◆ SELECTED EXTRACT:
Posted in Academic Issues, Geotechnical Engineering

# Constitutive Elasticity Equations: Plane Stress

In our previous posts we discussed three-dimensional and two-dimensional plane strain/axisymmetric constitutive elasticity equations. In this post we will consider plane stress. This case doesn’t appear very much in geotechnical engineering; it’s more of interest to mechanical engineers and deals with problems such as this.

It’s probably a good idea to look again at the graphic for this: Plane stress, plane strain and axial symmetry cases, from Owen and Hinton (1980)

The conditions of plane stress are thus: $\sigma_z = 0$ (1a) $\tau_{xz} = 0$ (1b) $\tau_{yz} = 0$ (1c)

If we compare these to plane strain, we find out that we switch the z-strain for the z-stress. This means that deriving the equations–especially the 3 x 3 case–is the mirror image of the plane strain case, and we will see this clearly below.

Let’s start by noting that, as before, the starting 4 x 4 constitutive matrix is the same as plane strain, thus D_{e}=\left[\begin{array}{cccc} {\frac{\left(1-\nu\right)\lambda}{\nu}} & \lambda & \lambda & 0\\ \noalign{\medskip}\lambda & {\frac{\left(1-\nu\right)\lambda}{\nu}} & \lambda & 0\\ \noalign{\medskip}\lambda & \lambda & {\frac{\left(1-\nu\right)\lambda}{\nu}} & 0\\ \noalign{\medskip}0 & 0 & 0 & G \end{array}\right] (2)

◆ DATA LINES:
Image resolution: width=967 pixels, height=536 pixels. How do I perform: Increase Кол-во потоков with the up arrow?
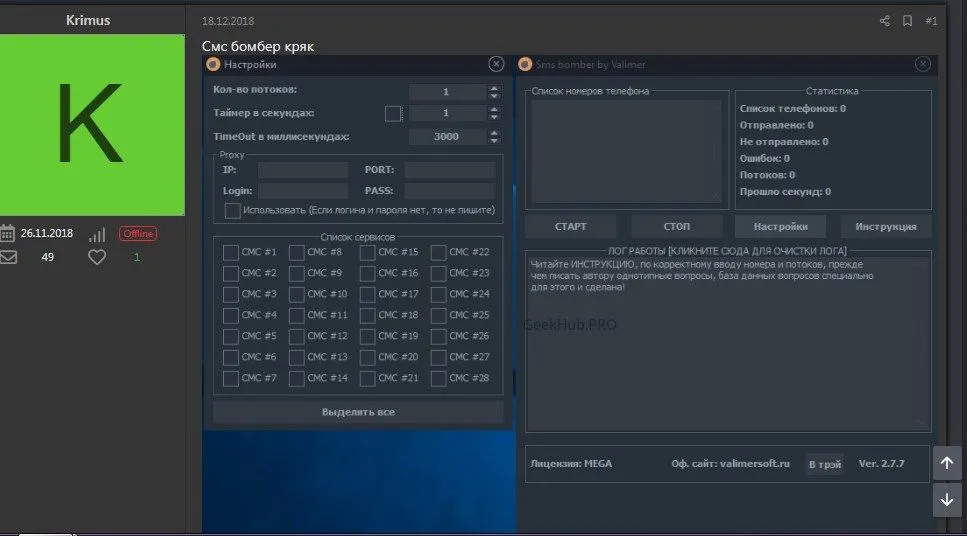(493, 87)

◆ PROBLEMS:
1 - Can you reproduce the part of the plane stress post from "In our previous" up to and including "and Hinton (1980)"?
2 - According to the plane stress post, why is deriving the equations, especially the 3 x 3 case, the mirror image of the plane strain case?

◆ SOLUTION LIST:
1 -
In our previous posts we discussed three-dimensional and two-dimensional plane strain/axisymmetric constitutive elasticity equations. In this post we will consider plane stress. This case doesn’t appear very much in geotechnical engineering; it’s more of interest to mechanical engineers and deals with problems such as this.

It’s probably a good idea to look again at the graphic for this: Plane stress, plane strain and axial symmetry cases, from Owen and Hinton (1980)

2 - Compared with plane strain, the plane stress conditions switch the z-strain for the z-stress, so the z-stress is the quantity set to zero. That swap makes the derivation mirror the plane strain one.